= José Antonio Vidaurre =

Chilean army commander born in 1798

Colonel José Antonio Vidaurre Garretón (December 22, 1798 - July 4, 1837) was a Chilean military officer who led a failed insurrection in 1837 that culminated in the assassination of minister Diego Portales.

==Early life and family==
He was born in Concepción, the son of Juan Manuel Vidaurre Ugalde de la Concha and Isabel Garretón. In 1813, at the age of 15, he joined the Chilean militia and fought in the Chilean War of Independence as a private, under General Juan Gregorio de las Heras. His bravery helped him win fast promotion, and by 1817 he was already a full captain. He participated in the Battles of Talcahuano and Cancha Rayada, and finally at Maipú in 1818. He married Valentina Palma and they had four children: Filemón, Emilio, Josefa and Isabel.

==Military career==
By 1820 he was a member of the Chilean Army General Staff. As such he participated in the campaigns to capture Chiloé, where he was promoted to Sergeant Major. In 1830, after participating in the battles of Osorno and Lircay, he was promoted to colonel.
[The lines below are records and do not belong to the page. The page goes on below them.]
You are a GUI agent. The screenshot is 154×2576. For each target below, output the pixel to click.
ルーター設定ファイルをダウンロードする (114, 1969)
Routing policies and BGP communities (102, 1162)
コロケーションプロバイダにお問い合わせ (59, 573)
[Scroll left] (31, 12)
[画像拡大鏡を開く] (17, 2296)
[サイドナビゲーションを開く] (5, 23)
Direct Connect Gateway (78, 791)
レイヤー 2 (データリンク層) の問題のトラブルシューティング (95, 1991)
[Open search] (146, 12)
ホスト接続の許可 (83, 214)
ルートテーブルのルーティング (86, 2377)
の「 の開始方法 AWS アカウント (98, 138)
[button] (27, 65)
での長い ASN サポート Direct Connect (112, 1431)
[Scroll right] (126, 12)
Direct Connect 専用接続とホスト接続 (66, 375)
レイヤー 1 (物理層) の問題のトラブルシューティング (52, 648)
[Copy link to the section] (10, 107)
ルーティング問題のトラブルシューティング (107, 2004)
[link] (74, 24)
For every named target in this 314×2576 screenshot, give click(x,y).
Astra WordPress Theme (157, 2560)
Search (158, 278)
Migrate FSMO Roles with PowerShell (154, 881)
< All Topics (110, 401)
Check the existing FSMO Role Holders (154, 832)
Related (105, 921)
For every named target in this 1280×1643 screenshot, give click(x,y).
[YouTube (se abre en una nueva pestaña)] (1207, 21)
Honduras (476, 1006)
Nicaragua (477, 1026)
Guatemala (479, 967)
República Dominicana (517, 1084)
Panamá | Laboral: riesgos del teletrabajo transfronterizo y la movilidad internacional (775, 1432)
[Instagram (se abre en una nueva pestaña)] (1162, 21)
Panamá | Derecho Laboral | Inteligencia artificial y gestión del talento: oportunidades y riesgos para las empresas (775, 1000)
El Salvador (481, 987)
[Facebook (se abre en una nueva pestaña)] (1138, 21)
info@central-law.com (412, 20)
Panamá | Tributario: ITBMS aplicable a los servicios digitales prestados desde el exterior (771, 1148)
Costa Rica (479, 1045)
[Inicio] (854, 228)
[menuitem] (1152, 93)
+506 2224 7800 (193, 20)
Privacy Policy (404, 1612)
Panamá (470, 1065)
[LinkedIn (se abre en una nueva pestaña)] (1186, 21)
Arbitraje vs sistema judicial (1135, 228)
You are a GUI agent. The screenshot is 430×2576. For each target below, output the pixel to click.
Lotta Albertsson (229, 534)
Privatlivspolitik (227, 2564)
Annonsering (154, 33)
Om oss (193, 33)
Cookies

Although he had a brilliant military career, he was involved in several mutinies against his superiors. In 1823, he participated of a rebellion against General José Joaquín Prieto in Rancagua. In 1828 he joined the rebellion against President Francisco Antonio Pinto. He was known as a troublemaker in the 1820s and was notorious as a person who held changing political ideas, being easily swayed by public opinion and his friends.

On June 3, 1837, while commander of the Maipo regiment, he led a rebellion against the government of President José Joaquín Prieto and in opposition to Chilean participation in the War of the Confederation. On that day, he captured and imprisoned minister Diego Portales while he was reviewing troops at the army barracks in Quillota. Vidaurre immediately proceeded to attack Valparaíso on the mistaken belief that the public, opposed to the war, would support him and topple the government. He was defeated at the Battle of Barón on June 6, and subsequently had minister Portales assassinated by his guardians.

He was captured eight days later, court-martialed and sentenced to death. On 4 July 1837 he was publicly executed on Orrego square in Valparaiso, and his head was displayed on a pike at Quillota.